Plan of Correction: Resident Wellness Director with the support of
the Resident Care Director will ensure that all
residents have current UAI (Uniform
Assessment Instrument) upon admission and is
updated yearly or upon changes. An audit of all
current residents will be completed to ensure
compliance and accuracy.
Executive Director will provide oversight to
ensure compliance.

Standard #: 22VAC40-73-450-A
Complaint related: No
Description: Based upon a review of records, the facility failed to ensure that the comprehensive individualized service plans were completed within 30 days after admission for two of seventeen residents.
Evidence:
1. Resident 16 was admitted on 11/16/2023. No ISP was found in her record.
2. Resident 17 was admitted on 11/28/2023. No ISP was found in her record.

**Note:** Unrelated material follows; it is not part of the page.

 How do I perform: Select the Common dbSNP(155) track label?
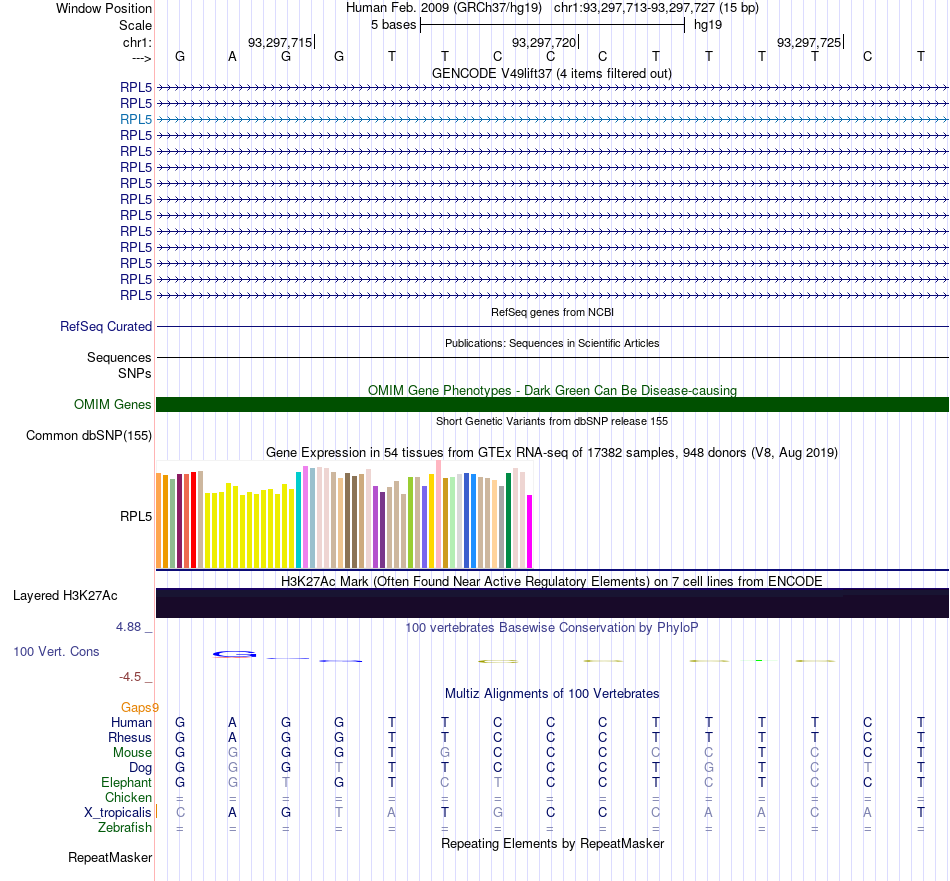click(x=89, y=436)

Plan of Correction: Resident Wellness Director with the support of
the Resident Care Director will ensure that all
residents will have an Individualized Service
Plan completed upon admission and a
comprehensive Plan will be developed within 30
days of move in.
A review of all charts will be conducted to
ensure that all residents have a current up to
date Individualized Service Plan reflecting
current needs
Executive Director will provide oversight to
ensure compliance

Standard #: 22VAC40-73-450-F
Complaint related: No
Description: Based upon a review of records, the facility failed to ensure that the individualized service plans (ISPs) were updated once every 12 months for nine out of seventeen residents.
Evidence:
1. Resident 2 last ISP was updated 3/22/2022
2. Resident 3 last ISP was updated 3/15/2022
3. Resident 5 last ISP was updated 3/7/2022
4. Resident 6 last ISP was updated 4/11/2022
5. Resident 7 last ISP was updated 4/16/2022
6. Resident 8 last ISP was updated 4/30/2022
7. Resident 9 last ISP was updated 4/30/2022
8. Resident 14 last ISP was updated 12/15/2022
9. Resident 15 last ISP was updated 1/4/2023

Plan of Correction: Resident Wellness Director with assistance of
the Resident Care Director or designee will
review all current ISP?s for accuracy and will
ensure that all ISP?s are updated yearly and
upon changes.
Executive Director will provide oversight to
ensure compliance.

Disclaimer:
This information is provided by the Virginia Department of Social Services, which neither endorses any facility nor guarantees that the information is complete. It should not be used as the sole source in evaluating and/or selecting a facility.